From c1fa49ef7f05214b301017f8777104ddc602ab76 Mon Sep 17 00:00:00 2001
From: Sowndappan S <Sowndappan.s@logesys.com>
Date: Thu, 25 Sep 2025 18:24:33 +0530
Subject: [PATCH 1/2] Update decision_tree.py

---
 machine_learning/decision_tree.py | 40 ++++++++++++++++---------------
 1 file changed, 21 insertions(+), 19 deletions(-)

diff --git a/machine_learning/decision_tree.py b/machine_learning/decision_tree.py
index 72970431c3fc..4632cdad4d78 100644
--- a/machine_learning/decision_tree.py
+++ b/machine_learning/decision_tree.py
@@ -87,16 +87,14 @@ def train(self, x, y):
         if y.ndim != 1:
             raise ValueError("Data set labels must be one-dimensional")
 
-        if len(x) < 2 * self.min_leaf_size:
-            self.prediction = np.mean(y)
-            return
+        mean_y = np.mean(y)
 
-        if self.depth == 1:
-            self.prediction = np.mean(y)
+        if len(x) < 2 * self.min_leaf_size or self.depth == 1:
+            self.prediction = mean_y
             return
-
+        
         best_split = 0
-        min_error = self.mean_squared_error(x, np.mean(y)) * 2
+        min_error = self.mean_squared_error(x, mean_y) * 2
 
         """
         loop over all possible splits for the decision tree. find the best split.
@@ -105,17 +103,21 @@ def train(self, x, y):
         the predictor
         """
         for i in range(len(x)):
-            if len(x[:i]) < self.min_leaf_size:  # noqa: SIM114
-                continue
-            elif len(x[i:]) < self.min_leaf_size:
+            if len(x[:i]) < self.min_leaf_size or len(x[i:]) < self.min_leaf_size:
                 continue
-            else:
-                error_left = self.mean_squared_error(x[:i], np.mean(y[:i]))
-                error_right = self.mean_squared_error(x[i:], np.mean(y[i:]))
-                error = error_left + error_right
-                if error < min_error:
-                    best_split = i
-                    min_error = error
+        
+            left_y = y[:i]
+            right_y = y[i:]
+            mean_left = np.mean(left_y)
+            mean_right = np.mean(right_y)
+        
+            error_left = self.mean_squared_error(left_y, mean_left)
+            error_right = self.mean_squared_error(right_y, mean_right)
+            error = error_left + error_right
+        
+            if error < min_error:
+                best_split = i
+                min_error = error
 
         if best_split != 0:
             left_x = x[:best_split]
@@ -184,7 +186,7 @@ def main():
     x = np.arange(-1.0, 1.0, 0.005)
     y = np.sin(x)
 
-    tree = DecisionTree(depth=10, min_leaf_size=10)
+    tree = DecisionTree(depth=6, min_leaf_size=10)
     tree.train(x, y)
 
     rng = np.random.default_rng()
@@ -201,4 +203,4 @@ def main():
     main()
     import doctest
 
-    doctest.testmod(name="mean_squarred_error", verbose=True)
+    doctest.testmod(name="mean_squared_error", verbose=True)

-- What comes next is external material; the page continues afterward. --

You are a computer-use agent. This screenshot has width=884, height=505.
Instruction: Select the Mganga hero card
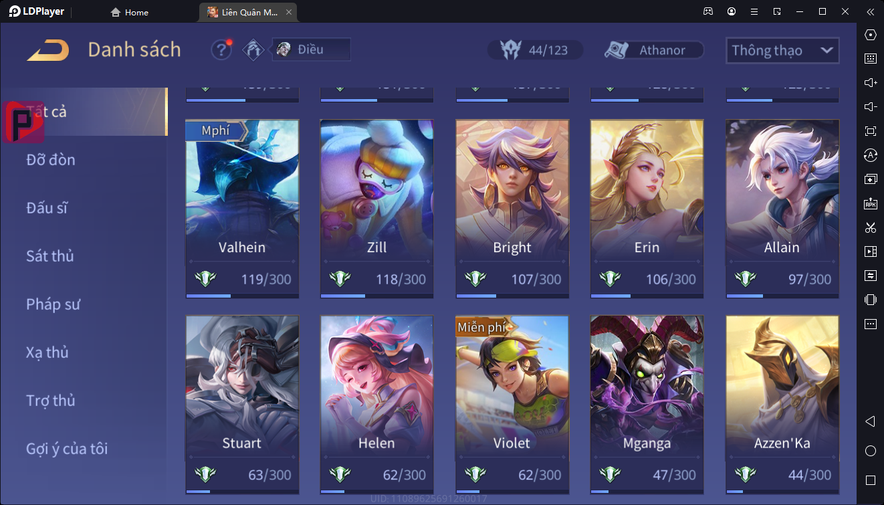647,405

From da7a60b77b21a8e7df07383f17d3645f249864c1 Mon Sep 17 00:00:00 2001
From: "pre-commit-ci[bot]"
 <66853113+pre-commit-ci[bot]@users.noreply.github.com>
Date: Thu, 25 Sep 2025 12:58:36 +0000
Subject: [PATCH 2/2] [pre-commit.ci] auto fixes from pre-commit.com hooks

for more information, see https://pre-commit.ci
---
 machine_learning/decision_tree.py | 8 ++++----
 1 file changed, 4 insertions(+), 4 deletions(-)

diff --git a/machine_learning/decision_tree.py b/machine_learning/decision_tree.py
index 4632cdad4d78..c0d967962965 100644
--- a/machine_learning/decision_tree.py
+++ b/machine_learning/decision_tree.py
@@ -92,7 +92,7 @@ def train(self, x, y):
         if len(x) < 2 * self.min_leaf_size or self.depth == 1:
             self.prediction = mean_y
             return
-        
+
         best_split = 0
         min_error = self.mean_squared_error(x, mean_y) * 2
 
@@ -105,16 +105,16 @@ def train(self, x, y):
         for i in range(len(x)):
             if len(x[:i]) < self.min_leaf_size or len(x[i:]) < self.min_leaf_size:
                 continue
-        
+
             left_y = y[:i]
             right_y = y[i:]
             mean_left = np.mean(left_y)
             mean_right = np.mean(right_y)
-        
+
             error_left = self.mean_squared_error(left_y, mean_left)
             error_right = self.mean_squared_error(right_y, mean_right)
             error = error_left + error_right
-        
+
             if error < min_error:
                 best_split = i
                 min_error = error